=== Work request ===
From the entries that follow, copy each line in which "highlighted" appears.

--- Supplied material Enclosed Below ---

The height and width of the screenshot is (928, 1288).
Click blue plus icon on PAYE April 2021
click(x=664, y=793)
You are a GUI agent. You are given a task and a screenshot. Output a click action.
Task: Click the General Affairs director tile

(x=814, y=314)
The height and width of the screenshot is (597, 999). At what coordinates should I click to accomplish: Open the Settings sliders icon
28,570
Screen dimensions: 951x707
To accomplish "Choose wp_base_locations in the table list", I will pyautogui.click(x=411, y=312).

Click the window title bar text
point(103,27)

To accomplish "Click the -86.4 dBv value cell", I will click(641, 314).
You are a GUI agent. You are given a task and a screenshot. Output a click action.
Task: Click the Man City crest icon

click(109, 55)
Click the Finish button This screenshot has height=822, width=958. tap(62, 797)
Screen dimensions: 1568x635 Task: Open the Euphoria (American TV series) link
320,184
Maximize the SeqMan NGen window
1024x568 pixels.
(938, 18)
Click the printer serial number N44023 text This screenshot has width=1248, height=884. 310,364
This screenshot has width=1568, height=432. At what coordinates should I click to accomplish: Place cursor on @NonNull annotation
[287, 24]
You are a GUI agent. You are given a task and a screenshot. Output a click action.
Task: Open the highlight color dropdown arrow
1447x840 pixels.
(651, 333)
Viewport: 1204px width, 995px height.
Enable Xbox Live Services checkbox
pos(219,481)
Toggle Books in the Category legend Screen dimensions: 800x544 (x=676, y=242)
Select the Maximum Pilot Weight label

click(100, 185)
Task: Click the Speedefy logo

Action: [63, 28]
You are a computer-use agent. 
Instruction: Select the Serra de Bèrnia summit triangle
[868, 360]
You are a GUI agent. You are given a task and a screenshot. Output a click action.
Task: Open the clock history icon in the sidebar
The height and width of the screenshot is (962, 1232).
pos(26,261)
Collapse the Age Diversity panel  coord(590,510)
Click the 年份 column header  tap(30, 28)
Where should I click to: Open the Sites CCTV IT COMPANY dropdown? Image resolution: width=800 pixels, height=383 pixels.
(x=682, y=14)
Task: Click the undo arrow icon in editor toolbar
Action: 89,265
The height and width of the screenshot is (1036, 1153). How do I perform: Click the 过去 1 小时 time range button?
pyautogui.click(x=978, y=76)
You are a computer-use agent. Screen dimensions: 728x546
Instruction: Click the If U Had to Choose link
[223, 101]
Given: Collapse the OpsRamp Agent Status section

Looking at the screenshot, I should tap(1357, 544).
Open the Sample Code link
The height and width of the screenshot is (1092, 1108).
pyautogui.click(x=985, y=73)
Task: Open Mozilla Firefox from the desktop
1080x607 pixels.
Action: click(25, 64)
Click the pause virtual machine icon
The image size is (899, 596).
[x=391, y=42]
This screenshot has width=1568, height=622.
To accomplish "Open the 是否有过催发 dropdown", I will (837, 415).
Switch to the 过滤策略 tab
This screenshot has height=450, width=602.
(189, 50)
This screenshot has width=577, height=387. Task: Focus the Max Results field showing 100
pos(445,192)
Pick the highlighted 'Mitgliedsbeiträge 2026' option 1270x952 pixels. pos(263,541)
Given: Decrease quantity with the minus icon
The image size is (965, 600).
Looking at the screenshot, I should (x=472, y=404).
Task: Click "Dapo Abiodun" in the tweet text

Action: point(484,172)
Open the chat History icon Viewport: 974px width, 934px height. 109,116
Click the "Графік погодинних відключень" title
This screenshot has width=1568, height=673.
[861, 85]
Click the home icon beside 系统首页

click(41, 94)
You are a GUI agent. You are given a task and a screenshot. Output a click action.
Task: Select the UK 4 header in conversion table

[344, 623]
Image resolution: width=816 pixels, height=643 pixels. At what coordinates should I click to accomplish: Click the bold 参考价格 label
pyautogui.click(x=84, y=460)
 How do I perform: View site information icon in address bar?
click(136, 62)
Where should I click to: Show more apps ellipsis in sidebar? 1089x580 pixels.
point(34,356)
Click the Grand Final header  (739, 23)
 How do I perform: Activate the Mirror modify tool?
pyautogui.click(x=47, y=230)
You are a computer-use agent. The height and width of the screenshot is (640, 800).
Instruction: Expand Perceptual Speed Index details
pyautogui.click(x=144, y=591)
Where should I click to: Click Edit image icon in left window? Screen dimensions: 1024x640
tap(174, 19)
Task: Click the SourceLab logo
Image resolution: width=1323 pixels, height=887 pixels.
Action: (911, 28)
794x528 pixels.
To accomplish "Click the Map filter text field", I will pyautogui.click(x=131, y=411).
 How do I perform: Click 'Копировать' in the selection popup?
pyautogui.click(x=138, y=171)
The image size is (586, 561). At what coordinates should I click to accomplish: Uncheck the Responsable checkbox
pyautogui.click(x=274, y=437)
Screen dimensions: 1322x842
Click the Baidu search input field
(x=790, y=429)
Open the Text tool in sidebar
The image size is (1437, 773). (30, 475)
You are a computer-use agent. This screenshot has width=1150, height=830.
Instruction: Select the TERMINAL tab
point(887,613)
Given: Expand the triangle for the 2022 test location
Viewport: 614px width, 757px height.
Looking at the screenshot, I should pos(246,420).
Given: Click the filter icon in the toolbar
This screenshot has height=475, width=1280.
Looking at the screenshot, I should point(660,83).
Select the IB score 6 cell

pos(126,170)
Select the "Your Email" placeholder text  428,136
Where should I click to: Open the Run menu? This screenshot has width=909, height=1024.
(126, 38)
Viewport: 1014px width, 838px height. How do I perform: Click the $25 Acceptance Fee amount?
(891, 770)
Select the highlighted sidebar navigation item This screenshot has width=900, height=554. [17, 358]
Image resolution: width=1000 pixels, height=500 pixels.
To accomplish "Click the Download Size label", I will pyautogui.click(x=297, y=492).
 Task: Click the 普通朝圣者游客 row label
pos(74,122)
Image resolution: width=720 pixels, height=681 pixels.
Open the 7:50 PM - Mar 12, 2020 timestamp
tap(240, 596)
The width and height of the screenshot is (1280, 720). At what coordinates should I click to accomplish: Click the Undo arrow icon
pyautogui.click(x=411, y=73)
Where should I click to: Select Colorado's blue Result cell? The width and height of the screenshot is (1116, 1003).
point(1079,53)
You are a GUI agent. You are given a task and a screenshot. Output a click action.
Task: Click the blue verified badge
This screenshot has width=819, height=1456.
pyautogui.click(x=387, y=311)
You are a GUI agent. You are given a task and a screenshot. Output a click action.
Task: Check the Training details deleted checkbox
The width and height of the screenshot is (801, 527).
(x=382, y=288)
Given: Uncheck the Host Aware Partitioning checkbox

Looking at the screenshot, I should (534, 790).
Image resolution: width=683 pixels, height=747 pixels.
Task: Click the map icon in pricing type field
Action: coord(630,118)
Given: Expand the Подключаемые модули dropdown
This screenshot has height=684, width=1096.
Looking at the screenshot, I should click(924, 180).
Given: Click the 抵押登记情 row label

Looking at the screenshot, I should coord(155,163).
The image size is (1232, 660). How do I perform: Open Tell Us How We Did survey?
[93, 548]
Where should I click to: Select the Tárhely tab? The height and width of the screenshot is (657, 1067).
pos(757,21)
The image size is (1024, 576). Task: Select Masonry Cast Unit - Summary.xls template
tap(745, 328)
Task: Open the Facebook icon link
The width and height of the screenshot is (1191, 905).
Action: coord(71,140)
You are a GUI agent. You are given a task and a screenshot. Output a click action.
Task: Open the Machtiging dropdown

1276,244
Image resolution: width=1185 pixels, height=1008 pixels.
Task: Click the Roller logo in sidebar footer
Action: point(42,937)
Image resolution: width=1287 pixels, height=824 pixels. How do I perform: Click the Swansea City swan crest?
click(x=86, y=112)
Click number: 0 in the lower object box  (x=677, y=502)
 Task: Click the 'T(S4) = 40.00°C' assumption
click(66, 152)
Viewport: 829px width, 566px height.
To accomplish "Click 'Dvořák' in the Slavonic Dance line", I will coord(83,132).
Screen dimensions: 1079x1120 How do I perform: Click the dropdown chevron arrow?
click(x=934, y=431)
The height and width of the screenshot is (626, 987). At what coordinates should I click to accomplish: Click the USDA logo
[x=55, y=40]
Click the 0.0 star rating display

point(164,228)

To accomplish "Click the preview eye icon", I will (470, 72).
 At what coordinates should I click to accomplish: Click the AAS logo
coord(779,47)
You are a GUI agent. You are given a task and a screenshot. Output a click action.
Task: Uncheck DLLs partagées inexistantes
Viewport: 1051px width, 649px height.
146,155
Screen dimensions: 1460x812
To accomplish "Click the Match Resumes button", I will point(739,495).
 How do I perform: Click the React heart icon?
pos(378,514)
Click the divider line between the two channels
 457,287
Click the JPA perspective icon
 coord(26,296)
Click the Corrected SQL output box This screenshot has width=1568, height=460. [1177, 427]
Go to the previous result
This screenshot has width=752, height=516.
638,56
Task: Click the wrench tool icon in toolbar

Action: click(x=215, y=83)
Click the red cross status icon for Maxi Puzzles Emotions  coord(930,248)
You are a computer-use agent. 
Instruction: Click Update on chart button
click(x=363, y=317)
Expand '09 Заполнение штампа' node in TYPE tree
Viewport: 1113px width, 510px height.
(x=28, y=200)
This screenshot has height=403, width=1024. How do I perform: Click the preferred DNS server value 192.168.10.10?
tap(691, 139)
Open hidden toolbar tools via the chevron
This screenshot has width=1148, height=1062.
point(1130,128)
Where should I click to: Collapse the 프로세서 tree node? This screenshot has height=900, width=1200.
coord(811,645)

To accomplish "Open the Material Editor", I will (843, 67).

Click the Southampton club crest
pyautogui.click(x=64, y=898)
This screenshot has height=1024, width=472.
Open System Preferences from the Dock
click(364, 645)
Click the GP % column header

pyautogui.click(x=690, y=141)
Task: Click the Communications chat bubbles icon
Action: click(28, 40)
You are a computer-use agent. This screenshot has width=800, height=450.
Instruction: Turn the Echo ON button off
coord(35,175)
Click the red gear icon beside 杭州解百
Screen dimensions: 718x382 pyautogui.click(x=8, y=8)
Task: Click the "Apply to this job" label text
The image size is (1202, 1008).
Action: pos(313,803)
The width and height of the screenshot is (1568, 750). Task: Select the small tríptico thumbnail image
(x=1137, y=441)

--- End of Enclosed Supplied material ---

=== Answer to this problem ===
Pick the highlighted 'Mitgliedsbeiträge 2026' option 1270x952 pixels. pos(263,541)
Select the highlighted sidebar navigation item This screenshot has width=900, height=554. [17, 358]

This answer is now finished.